The company is the world’s second largest public corporation, according to the Fortune Global 500 list in 2013, the biggest private employer in the world with over two million employees, and is the largest retailer in the world.

credit_cards_Petr KratochvilGiven all that power, you’d think their websites would be better integrated for the 21st century.

You’d be wrong.

This is the email I just sent them regarding the fiasco of trying to purchase on the U.S. website (http://www.walmart.com/) using a credit card with a Canadian billing address. I think the following speaks for itself.

My mother, a Canadian resident, is attempting to purchase items for me on the Walmart.com website for shipping to me in the U.S. Her credit card, unsurprisingly, has a Canadian billing address. However, there is NO way for her to enter a foreign address, even though she can purchase items (in theory) in the U.S., for shipping to the U.S.

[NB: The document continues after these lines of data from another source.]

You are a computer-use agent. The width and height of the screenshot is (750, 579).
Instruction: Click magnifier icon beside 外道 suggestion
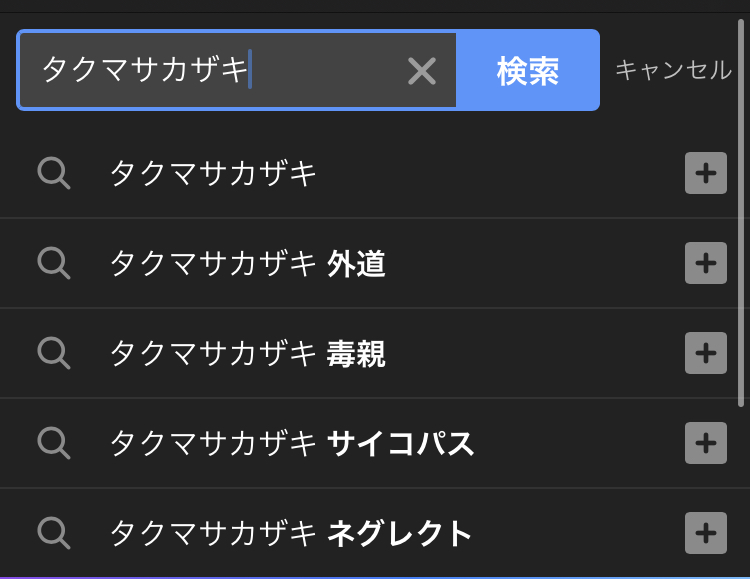53,263
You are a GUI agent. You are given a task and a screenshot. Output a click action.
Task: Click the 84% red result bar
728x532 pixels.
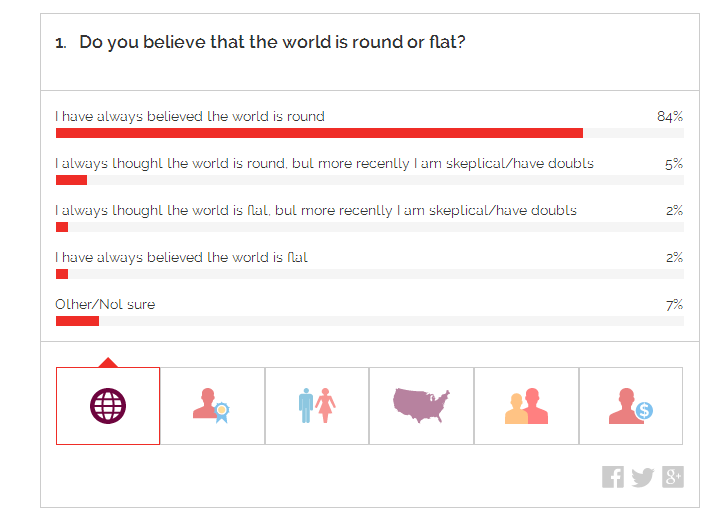(x=319, y=133)
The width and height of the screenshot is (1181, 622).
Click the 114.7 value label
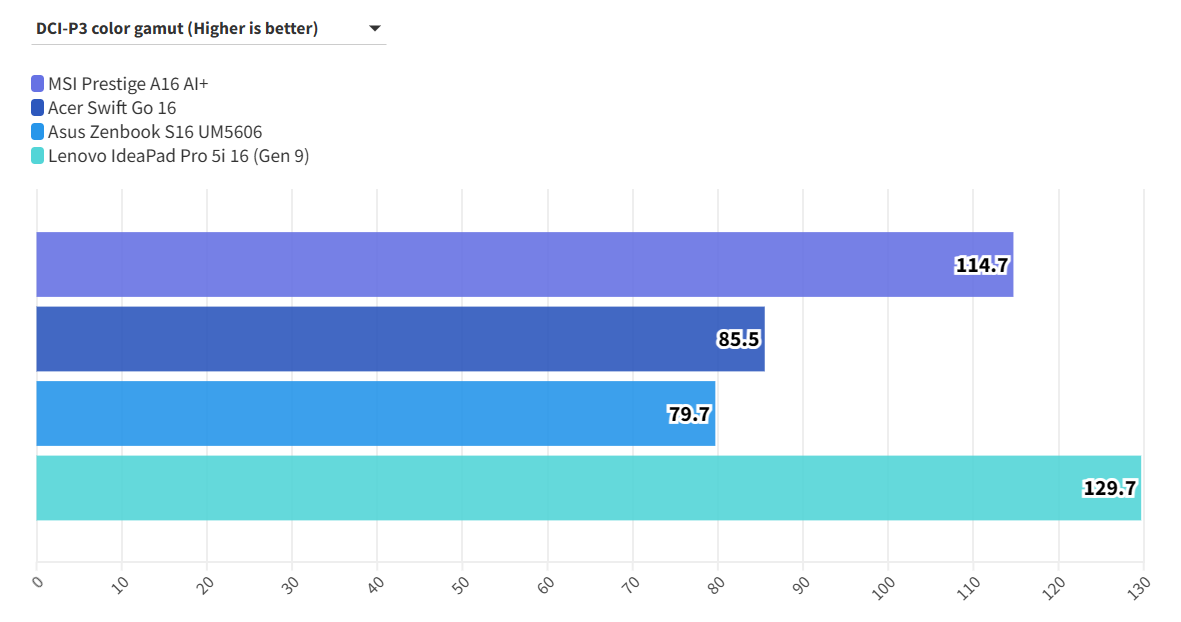(982, 265)
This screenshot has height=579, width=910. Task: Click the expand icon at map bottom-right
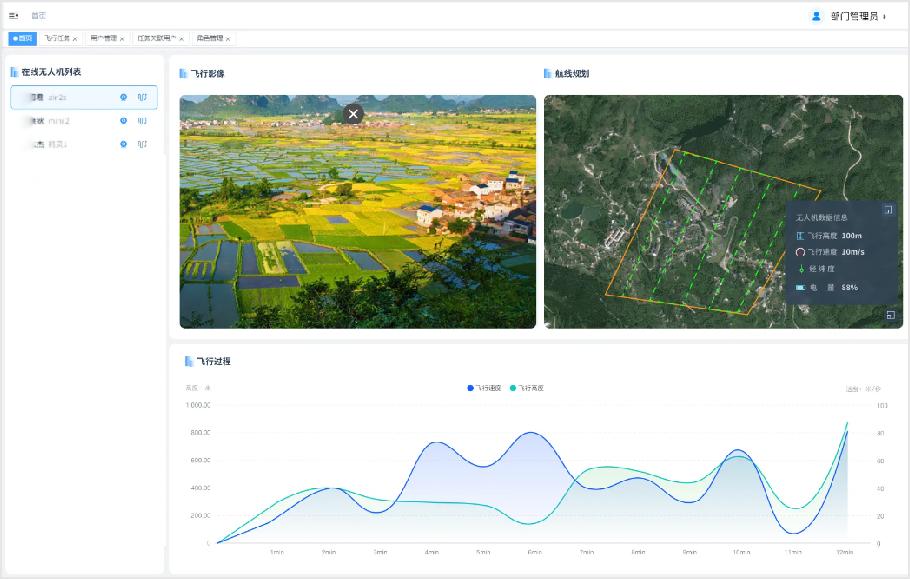[890, 315]
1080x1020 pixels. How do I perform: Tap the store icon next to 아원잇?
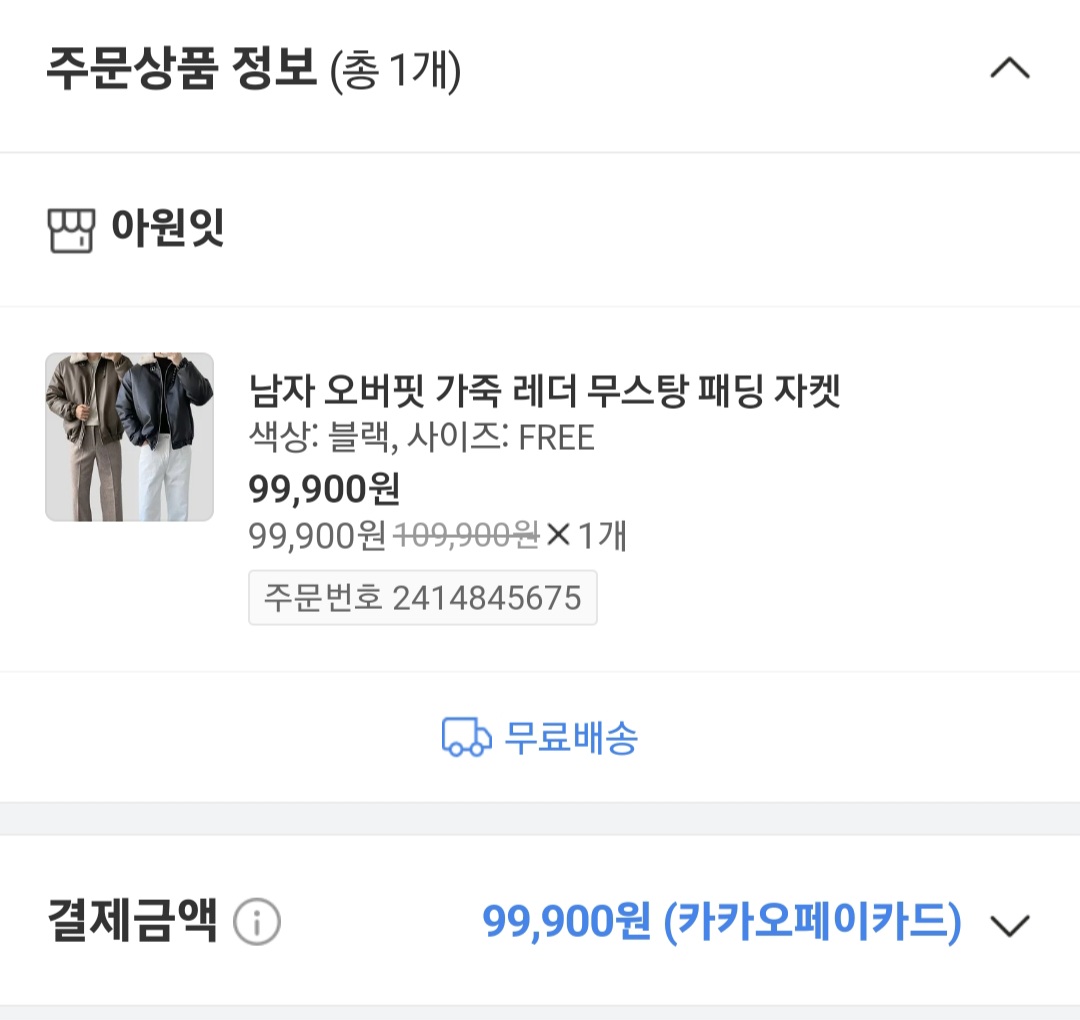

Why is such a large, international company, still doing things the 1990s way? As you know, credit cards might be issued to anyone in the world, with a correspondingly international address, yet we are still limited to purchasing nationally? That doesn’t make sense to me.

Please don’t tell me about PayPal. She is already skittish about online purchases, I would NEVER recommend she get a PayPal account (whose customer service problems are well-known by now). Besides, it took us 70 minutes on the phone to each other for me to walk her through purchasing 6 items… which she couldn’t even pay for. Can you imagine having to do that for her to understand how PayPal works? I shudder at the thought.

Any chance we will some day have true international purchasing power, or is that but a pipe dream?

Thanks for reading.

Michelle Petit
P.S. If you have a solution, feel free to contact her. Her name is Rollande Petit, rollande.petit@videotron.ca, 819-564-0212, and she does speak fluent English. She has an account on Walmart.com now, but it’s useless to her.

Am I right, or am I right?

In the meantime, my mom will send me a check, which I will have to cash at a cash checking place because I no longer have a bank account (THAT’S another story about awful U.S. business practices!), then put it on my own card, and place the order myself.

Eventually I’ll get a new futon.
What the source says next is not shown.